* Exercise requirements
An exact copy of the lines from the start of the material below through the line containing "Given: Toggle policy" is the required answer, and it includes no pictures.

* Provided data
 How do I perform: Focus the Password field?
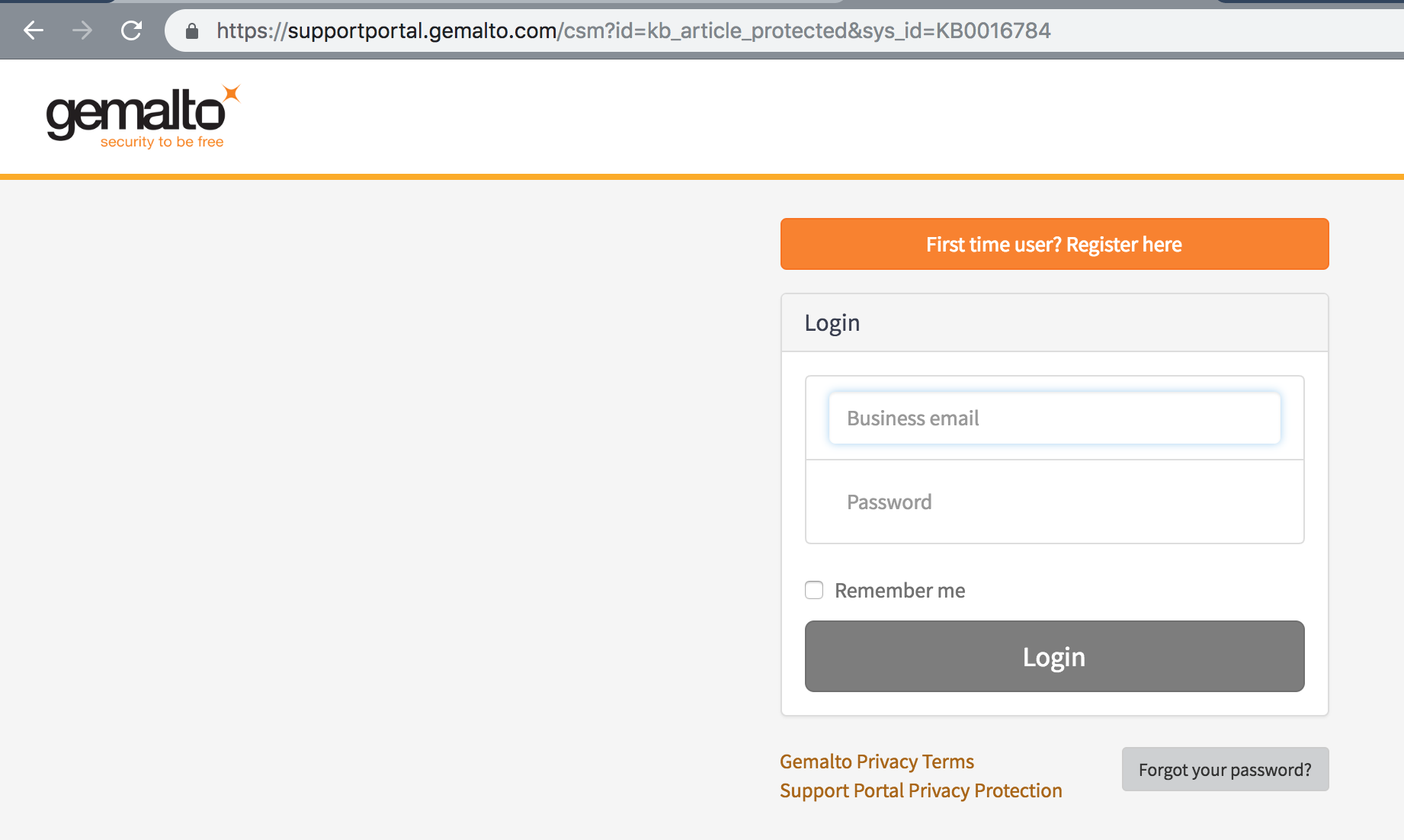pyautogui.click(x=1054, y=502)
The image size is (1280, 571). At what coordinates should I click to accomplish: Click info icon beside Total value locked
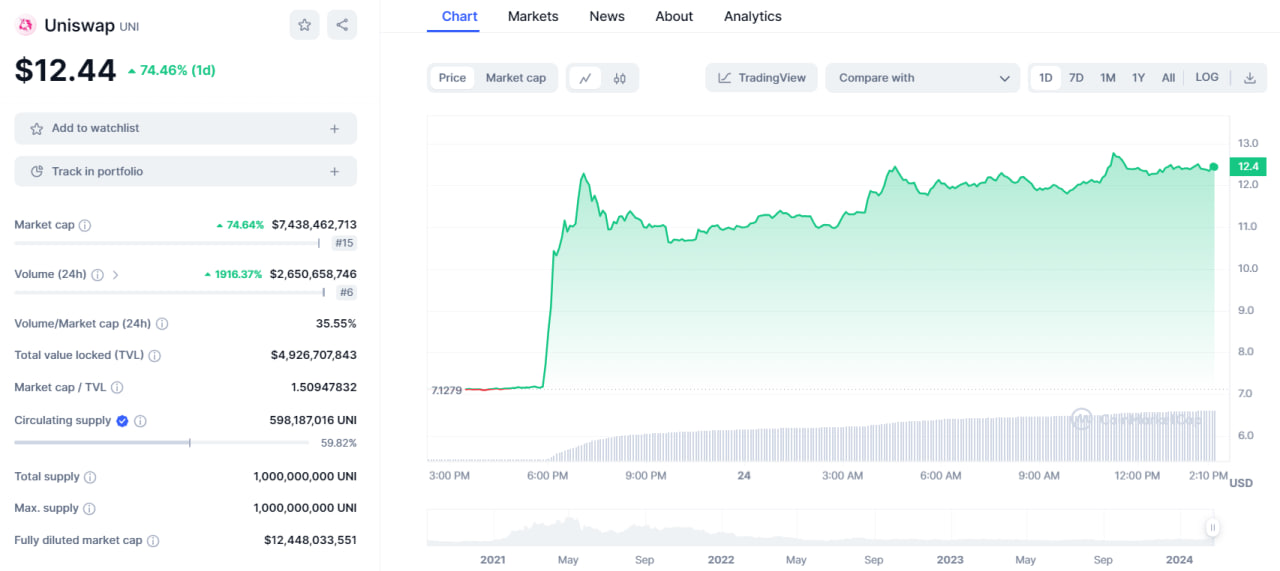pos(154,355)
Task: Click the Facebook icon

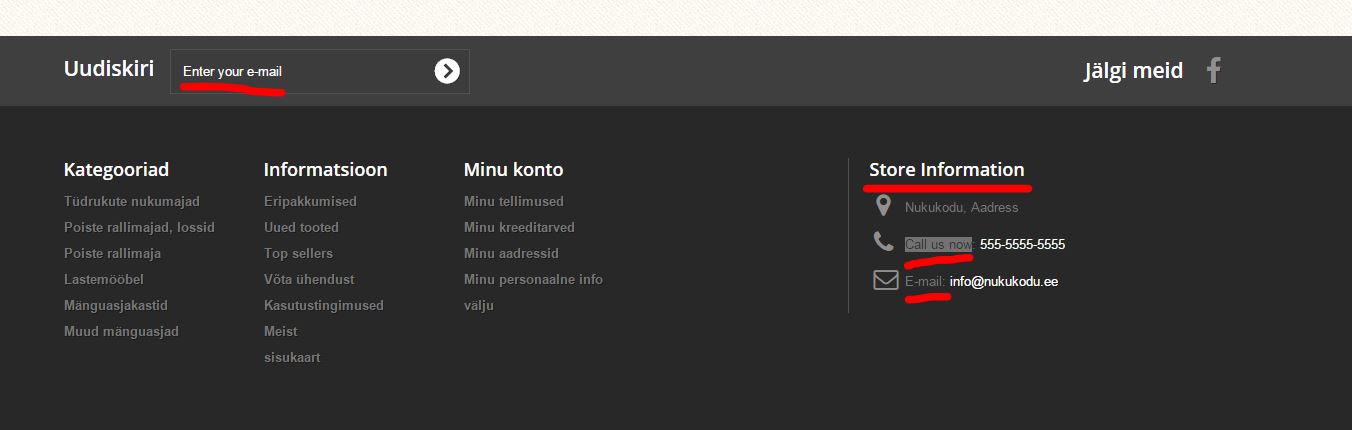Action: 1213,70
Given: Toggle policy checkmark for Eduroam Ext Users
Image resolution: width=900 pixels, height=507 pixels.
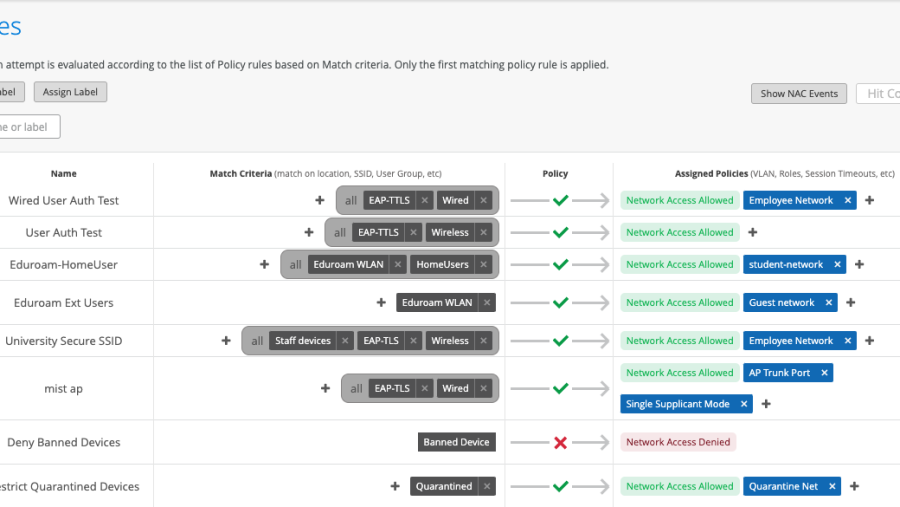Looking at the screenshot, I should (560, 302).
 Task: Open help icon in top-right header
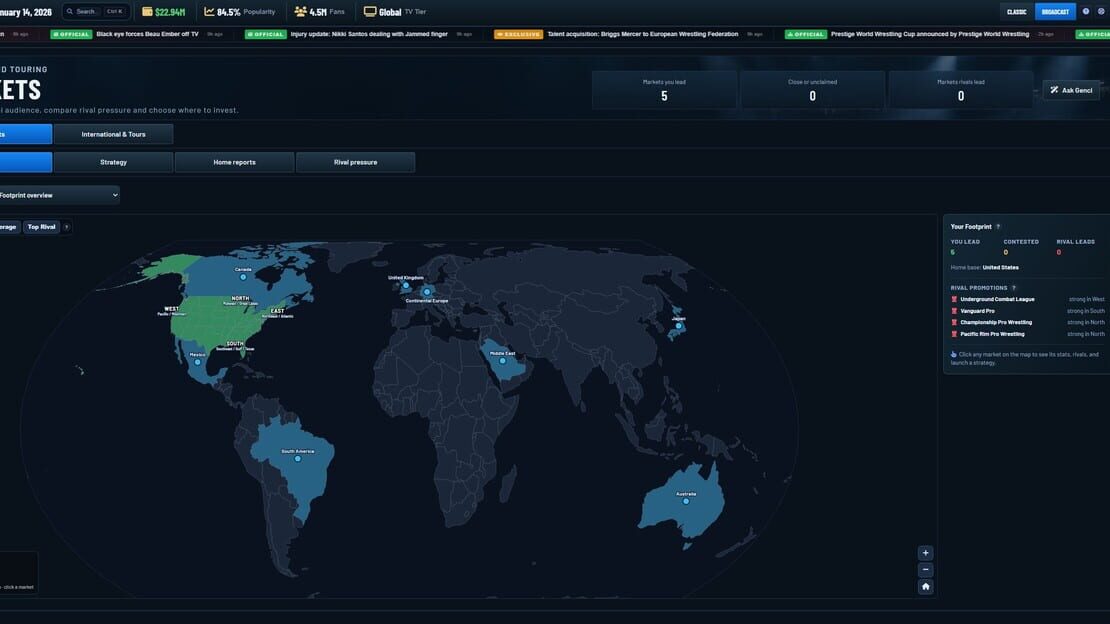pos(1086,11)
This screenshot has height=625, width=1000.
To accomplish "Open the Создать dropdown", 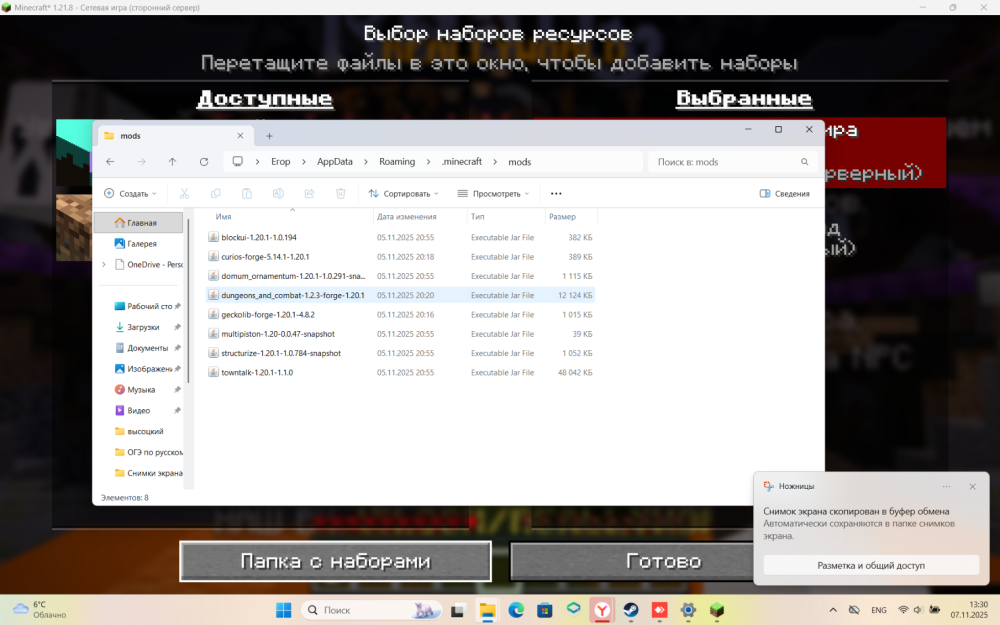I will point(130,193).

* Response area
 How do I perform: Focus the Password field?
pyautogui.click(x=1054, y=502)
The image size is (1280, 571). At what coordinates should I click to accomplish: Click info icon beside Total value locked
pos(154,355)
Task: Click the Facebook icon

Action: 1213,70
Given: Toggle policy checkmark for Eduroam Ext Users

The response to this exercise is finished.